Thursday, January 26, 2012

Review of "The Lions of Al-Rassan" by Guy Gavriel Kay

Though the practice in Western societies died out long ago, while reading Kay it’s easy to imagine an old European city with him on a street corner, a melodious voice telling the trials and triumphs of men of old.  A myth from another time, his 1995 The Lions of Al-Rassan establishes a mood that is at once empathetic yet speaks of a time more archaic.  Written in warm, refined prose, the themes of history, romance, warfare, and political intrigue as lived by a range of epic characters fill the story to the brim, standing the novel as an example of historical fantasy to rival the best.

Using European history as a springboard, The Lions of Al-Rassan is at heart the tale of Spain’s reclamation of Iberia from the Moors.  Never trying to disguise the fact, Kay nevertheless creates new names for the places, cultures, and religions, the map included even holding the same shape as the Mediterranean.  Kay does, however, writes his own story, that of the larger-than-life Rodrigo Belmonte of the Jaddites and Ibn an Ammar of the Asharites.  The two springing from myth, the eyes of Achilles and Hector can be seen dancing in the shadows.  Belmonte is a supreme military strategist and Ammar a warrior-poet, and despite their individual strengths, each remains subservient to the wishes of their kings and kingdoms.  Religious fervor building between the sun worshippers and the star worshippers, choices regarding honor and duty come often and hit hard for the two men as they traverse the land, doing the bidding of their lords trying to maintain honor and self-respect.  

Like smaller tributaries feeding a larger river, so does Kay tell the story of Belmonte and Amman.  New chapters and scenes beginning in abstract settings or with distant characters, what is introduced is slowly woven into the lives of the two, such that by the end of the novel, a swollen tide of people and events bears the story to its tragic conclusion.  While some of the action and sex is certainly gratuitous, in this novel Kay is at least able to direct these scenes toward the main plotline, salvaging what was superfluous effort in Tigana.  The ending, though a bit rushed, remains satisfying and will surely have more affective readers turning the last page with a heavy heart.

Having helped Christopher Tolkien edit the manuscript that would become The Silmarillion, Kay’s sense of style hearkens back.  Rather than the unpolished, immature prose which a large portion of fantasy rushed from the keyboard to the press exhibits today, Kay has refined his wordplay to the point the pages turn almost imperceptibly.  The tale unraveling rich and elegant, reveals are not immediate and the tone is subtle.  A relaxing balance is struck between the formal use of language and a brevity depending more on action than word.  Focusing on the human aspects and progression of the story, some readers may complain of the lack of cultural elements or details in the setting.  As characterization and plot are so lush and textured, however, most will not notice.

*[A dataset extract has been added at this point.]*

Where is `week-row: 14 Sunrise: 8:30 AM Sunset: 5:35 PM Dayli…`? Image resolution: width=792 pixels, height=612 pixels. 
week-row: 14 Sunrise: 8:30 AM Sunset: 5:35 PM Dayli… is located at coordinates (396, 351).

In choosing so many historical settings for his novels, Kay is fast becoming the Michener of historical fantasy - The Lions of Al-Rassan not excluded.  The themes of love, honor, duty, sacrifice, loyalty, etc. so pervasive, the novel is nothing less than classic storytelling.  Thus, for those who enjoy stories told in time worn tradition and in mythic scope, this novel is undoubtedly for you.  Classic characters fleshing out a classic story, this is a well written book even if it adds nothing new to the genre.